Er sagte: „Chris hat sein Herz und seine Seele in diese Rolle gesteckt. Seine tiefe Leidenschaft für den Journalismus und diese Branche war während seiner gesamten Amtszeit deutlich zu spüren. Leider sind die Dinge nicht so gelaufen, wie wir es uns erhofft hatten – und die Schuld dafür liegt bei mir.“
Licht hat noch nicht auf eine Bitte um einen Kommentar reagiert.
Ein ausführliches Profil des Magazins Atlantic über Licht, das am vergangenen Freitag veröffentlicht wurde und den Titel „Inside the Meltdown at CNN“ trägt, erwies sich als schädlich und war wahrscheinlich ausschlaggebend für sein Ende.

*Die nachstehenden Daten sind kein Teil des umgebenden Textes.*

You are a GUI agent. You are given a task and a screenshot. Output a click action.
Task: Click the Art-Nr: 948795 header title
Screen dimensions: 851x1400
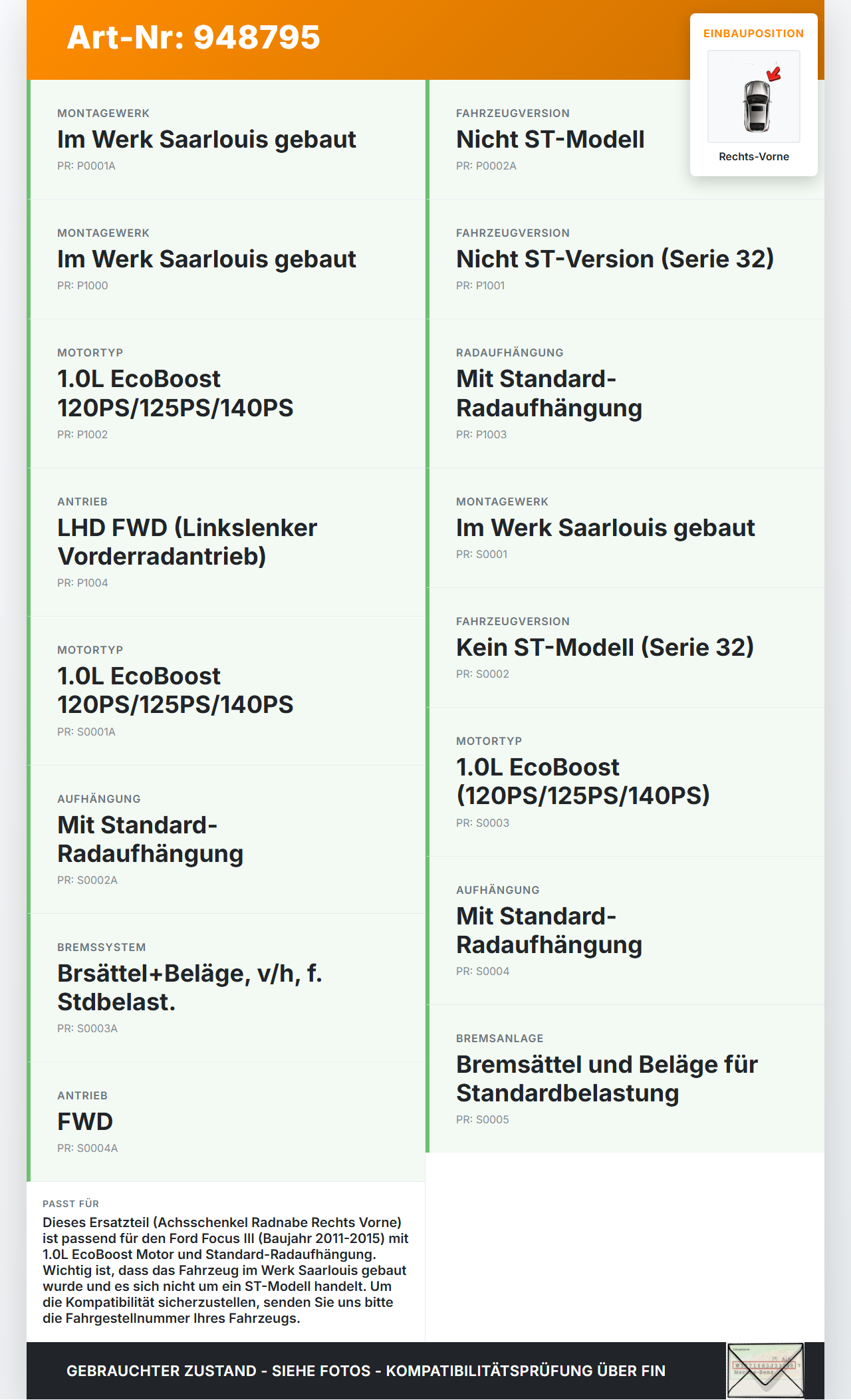[193, 37]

Mehrere Journalisten äußerten sich verärgert über Lichts Kritik an der COVID-Berichterstattung von CNN vor seiner Ankunft.
Einem Bericht des Wall Street Journal vom Dienstagabend zufolge hatten die wichtigsten Moderatoren von CNN – Jake Tapper, Anderson Cooper und Erin Burnett – privat ihre Zweifel an Lichts Führungsqualitäten geäußert.
Gleichzeitig sanken die Einschaltquoten von CNN. Mit 494.000 Zuschauern zur Hauptsendezeit verzeichnete der Sender im Mai einen Rückgang von 16 % gegenüber April und war damit weniger als halb so groß wie sein nächster Konkurrent MSNBC.
Zaslav beauftragte vier Führungskräfte von CNN – Amy Entelis, Virginia Moseley, Eric Sherling und David Leavy – mit der Leitung des Senders, während er nach einem geeigneten Nachfolger suchte.
„In den Händen dieser fähigen Personen können wir uns die nötige Zeit nehmen, um eine durchdachte und gründliche Suche nach einem neuen Leiter durchzuführen“, so Zaslav in dem Memo.
Diese Umstrukturierung bei CNN ist ein weiteres schwieriges Kapitel im laufenden Kampf des Senders um die Stabilisierung seiner Führung und die Rückgewinnung verlorener Zuschauerzahlen. Das ernannte Interimsteam, das von der Muttergesellschaft unterstützt wird, steht nun vor der gewaltigen Aufgabe, einen neuen Kurs für das Netzwerk festzulegen. Es bleibt abzuwarten, ob der neue Leiter CNN erfolgreich durch die bestehenden politischen Gräben und die Sorgen um die Zuschauerzahlen führen kann. Zaslavs letzte Worte in seinem Memo an die Mitarbeiter bestätigen die Komplexität der Situation und die Verpflichtung, die richtige Führungskraft zu finden, um die Glaubwürdigkeit und die Einschaltquoten des Senders wiederherzustellen.